I grabbed the last minute to try and describe what I wanted to do as a business, but he was only interested in getting me to sign his time-sheet to say I had received my advice.

However I have heard very encouraging stories from some of our members and so I try and remain positive, but I shall probably not shed too many tears if they do go. The question is what should replace them and what will happen to the £190m currently being spent on Business Link.

The view of the Conservatives, should they come to power, is that they will instead boost the role of the local enterprise agencies.
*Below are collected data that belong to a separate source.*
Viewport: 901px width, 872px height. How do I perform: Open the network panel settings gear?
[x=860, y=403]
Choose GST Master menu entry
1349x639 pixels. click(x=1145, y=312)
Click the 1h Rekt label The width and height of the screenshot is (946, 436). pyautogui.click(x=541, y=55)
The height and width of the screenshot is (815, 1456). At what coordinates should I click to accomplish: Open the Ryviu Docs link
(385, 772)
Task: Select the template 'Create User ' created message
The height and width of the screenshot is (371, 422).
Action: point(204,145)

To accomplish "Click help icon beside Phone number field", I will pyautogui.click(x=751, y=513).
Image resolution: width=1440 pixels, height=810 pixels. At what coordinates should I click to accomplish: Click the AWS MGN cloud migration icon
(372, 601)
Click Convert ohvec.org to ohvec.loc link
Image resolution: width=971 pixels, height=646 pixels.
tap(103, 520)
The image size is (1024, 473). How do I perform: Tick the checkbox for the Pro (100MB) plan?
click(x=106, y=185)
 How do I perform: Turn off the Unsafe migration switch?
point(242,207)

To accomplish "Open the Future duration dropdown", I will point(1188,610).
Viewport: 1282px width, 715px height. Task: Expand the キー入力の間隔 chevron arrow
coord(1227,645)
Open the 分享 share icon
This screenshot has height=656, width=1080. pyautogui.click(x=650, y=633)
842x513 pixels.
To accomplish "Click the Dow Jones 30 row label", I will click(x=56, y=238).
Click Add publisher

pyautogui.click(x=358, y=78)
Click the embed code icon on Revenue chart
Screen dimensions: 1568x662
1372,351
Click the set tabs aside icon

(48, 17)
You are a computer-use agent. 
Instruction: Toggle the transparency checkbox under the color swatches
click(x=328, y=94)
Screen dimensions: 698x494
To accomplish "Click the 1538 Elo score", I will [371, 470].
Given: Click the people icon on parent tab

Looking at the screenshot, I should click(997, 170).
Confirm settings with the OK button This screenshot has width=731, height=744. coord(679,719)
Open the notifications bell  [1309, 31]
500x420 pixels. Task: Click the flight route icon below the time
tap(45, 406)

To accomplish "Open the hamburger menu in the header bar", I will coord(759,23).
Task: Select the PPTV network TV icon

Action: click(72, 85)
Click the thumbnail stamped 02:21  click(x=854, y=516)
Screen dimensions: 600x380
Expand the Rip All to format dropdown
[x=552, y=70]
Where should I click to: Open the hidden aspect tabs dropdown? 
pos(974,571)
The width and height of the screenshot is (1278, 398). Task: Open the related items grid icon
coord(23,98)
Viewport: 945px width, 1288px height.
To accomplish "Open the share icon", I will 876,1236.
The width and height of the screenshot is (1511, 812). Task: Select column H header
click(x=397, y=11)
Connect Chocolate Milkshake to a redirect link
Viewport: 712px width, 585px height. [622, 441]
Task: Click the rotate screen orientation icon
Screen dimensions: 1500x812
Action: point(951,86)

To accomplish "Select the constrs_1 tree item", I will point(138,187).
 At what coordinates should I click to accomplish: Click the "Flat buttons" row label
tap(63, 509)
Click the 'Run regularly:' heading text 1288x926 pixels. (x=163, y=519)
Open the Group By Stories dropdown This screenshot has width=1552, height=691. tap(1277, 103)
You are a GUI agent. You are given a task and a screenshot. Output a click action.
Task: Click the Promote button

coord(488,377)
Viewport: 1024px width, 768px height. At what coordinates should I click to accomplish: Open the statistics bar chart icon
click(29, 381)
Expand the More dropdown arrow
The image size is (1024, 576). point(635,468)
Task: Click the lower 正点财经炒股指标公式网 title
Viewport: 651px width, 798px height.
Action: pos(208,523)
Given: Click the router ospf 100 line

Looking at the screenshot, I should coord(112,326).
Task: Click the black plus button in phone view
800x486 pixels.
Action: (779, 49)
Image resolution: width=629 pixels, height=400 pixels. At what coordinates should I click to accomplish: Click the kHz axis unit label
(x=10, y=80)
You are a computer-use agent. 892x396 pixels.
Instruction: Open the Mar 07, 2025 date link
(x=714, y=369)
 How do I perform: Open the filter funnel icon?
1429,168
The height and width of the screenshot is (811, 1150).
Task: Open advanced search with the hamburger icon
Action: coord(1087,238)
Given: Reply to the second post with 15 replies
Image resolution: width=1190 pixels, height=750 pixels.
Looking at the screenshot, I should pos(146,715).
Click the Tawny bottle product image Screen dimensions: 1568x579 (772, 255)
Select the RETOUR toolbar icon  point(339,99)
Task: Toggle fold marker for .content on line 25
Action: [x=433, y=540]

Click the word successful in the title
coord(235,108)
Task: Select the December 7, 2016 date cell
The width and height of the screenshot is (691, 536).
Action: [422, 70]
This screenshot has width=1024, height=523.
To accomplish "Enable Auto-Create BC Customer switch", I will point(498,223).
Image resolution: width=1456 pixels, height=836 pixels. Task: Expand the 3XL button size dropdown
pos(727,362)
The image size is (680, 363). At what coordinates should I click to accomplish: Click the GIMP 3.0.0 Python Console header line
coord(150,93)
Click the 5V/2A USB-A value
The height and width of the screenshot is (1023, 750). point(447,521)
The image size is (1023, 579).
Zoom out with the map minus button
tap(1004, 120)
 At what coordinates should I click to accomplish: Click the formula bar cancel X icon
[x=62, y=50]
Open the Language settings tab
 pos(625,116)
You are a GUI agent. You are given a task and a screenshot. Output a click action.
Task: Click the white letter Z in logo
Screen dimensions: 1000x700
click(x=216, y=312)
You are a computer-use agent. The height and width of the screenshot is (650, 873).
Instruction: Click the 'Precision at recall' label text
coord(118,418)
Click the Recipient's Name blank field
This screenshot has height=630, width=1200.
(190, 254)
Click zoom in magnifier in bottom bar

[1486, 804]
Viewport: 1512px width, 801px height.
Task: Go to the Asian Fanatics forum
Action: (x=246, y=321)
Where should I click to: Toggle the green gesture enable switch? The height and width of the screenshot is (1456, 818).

These have services that overlap those of Business Link, but I have found these organisations to be quite confusing to young businesses.

Many are run by private companies and it can be difficult to tell which are commercial organisations looking for customers and which are non-profit. They also suffer from the old criticism of Business Link, before they started to get their act together, that there is no uniformity, each presents itself in a completely different way.

Now if we accept that we are not trying to put in place one uniform monolithic organisation, but to have individual local organisations that may be privately run, but meet certain standards and deliver a locally needed service that’s fine. However the public understanding of what a local enterprise agency is and does needs to be made clear.

Doug Richard, of Dragon’s Den fame, has the view that: “We must sweep clean the entire government funded industry of business support and leave behind solely an institution whose remit is to expedite and simplify the effort of small business to manage the burden that government places upon it.”

This implies that there are no government funded enterprise services, but that instead the government just concentrates on its own processes, making them easier for small businesses to deal with.

That is a reasonable argument, that entrepreneurs don’t any longer need all the information and services that ‘business support’ groups give out; after all we now have Google and the Internet. Just stand back and let us get on with it. Maybe using the funds instead to give tax advantages to start-ups.

I like to think that after the next election, whoever is in government would work on creating a ‘culture of enterprise’. This spans the entire spectrum of changing the perception and attitude of financial institutions to entrepreneurs, incentives to people starting a business and yes also reducing the red-tape.